» **Objective**: Please print the stretch of the entries below from the line containing "How do I perform: Bookmark" through the last line of the entries, reproducing every line verbatim.

+---+

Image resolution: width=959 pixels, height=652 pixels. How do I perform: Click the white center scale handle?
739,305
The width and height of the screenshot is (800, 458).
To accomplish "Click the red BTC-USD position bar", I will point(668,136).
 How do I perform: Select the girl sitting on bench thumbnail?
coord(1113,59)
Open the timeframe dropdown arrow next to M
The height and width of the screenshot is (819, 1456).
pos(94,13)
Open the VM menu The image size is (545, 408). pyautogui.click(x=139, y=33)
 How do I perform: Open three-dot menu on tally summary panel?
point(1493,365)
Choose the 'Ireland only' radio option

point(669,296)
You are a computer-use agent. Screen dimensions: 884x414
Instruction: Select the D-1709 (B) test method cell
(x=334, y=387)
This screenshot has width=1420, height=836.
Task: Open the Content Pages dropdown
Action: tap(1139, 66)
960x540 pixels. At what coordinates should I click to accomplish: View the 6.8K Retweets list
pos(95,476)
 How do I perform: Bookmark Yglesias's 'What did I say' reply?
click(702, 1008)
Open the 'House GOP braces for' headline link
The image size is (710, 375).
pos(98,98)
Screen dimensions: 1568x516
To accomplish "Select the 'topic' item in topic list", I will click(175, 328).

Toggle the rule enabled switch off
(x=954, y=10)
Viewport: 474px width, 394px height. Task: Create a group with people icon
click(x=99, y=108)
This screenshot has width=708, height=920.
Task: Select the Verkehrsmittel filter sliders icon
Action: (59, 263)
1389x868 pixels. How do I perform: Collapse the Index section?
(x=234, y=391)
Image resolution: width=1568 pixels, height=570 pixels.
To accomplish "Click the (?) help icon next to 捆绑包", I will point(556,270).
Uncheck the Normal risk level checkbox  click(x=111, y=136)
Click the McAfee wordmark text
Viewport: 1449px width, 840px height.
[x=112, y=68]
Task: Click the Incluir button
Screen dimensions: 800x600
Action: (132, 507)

+---+

» **Complete answer**:
 How do I perform: Bookmark Yglesias's 'What did I say' reply?
click(702, 1008)
Open the 'House GOP braces for' headline link
The image size is (710, 375).
pos(98,98)
Screen dimensions: 1568x516
To accomplish "Select the 'topic' item in topic list", I will click(175, 328).

Toggle the rule enabled switch off
(x=954, y=10)
Viewport: 474px width, 394px height. Task: Create a group with people icon
click(x=99, y=108)
This screenshot has width=708, height=920.
Task: Select the Verkehrsmittel filter sliders icon
Action: (59, 263)
1389x868 pixels. How do I perform: Collapse the Index section?
(x=234, y=391)
Image resolution: width=1568 pixels, height=570 pixels.
To accomplish "Click the (?) help icon next to 捆绑包", I will point(556,270).
Uncheck the Normal risk level checkbox  click(x=111, y=136)
Click the McAfee wordmark text
Viewport: 1449px width, 840px height.
[x=112, y=68]
Task: Click the Incluir button
Screen dimensions: 800x600
Action: (132, 507)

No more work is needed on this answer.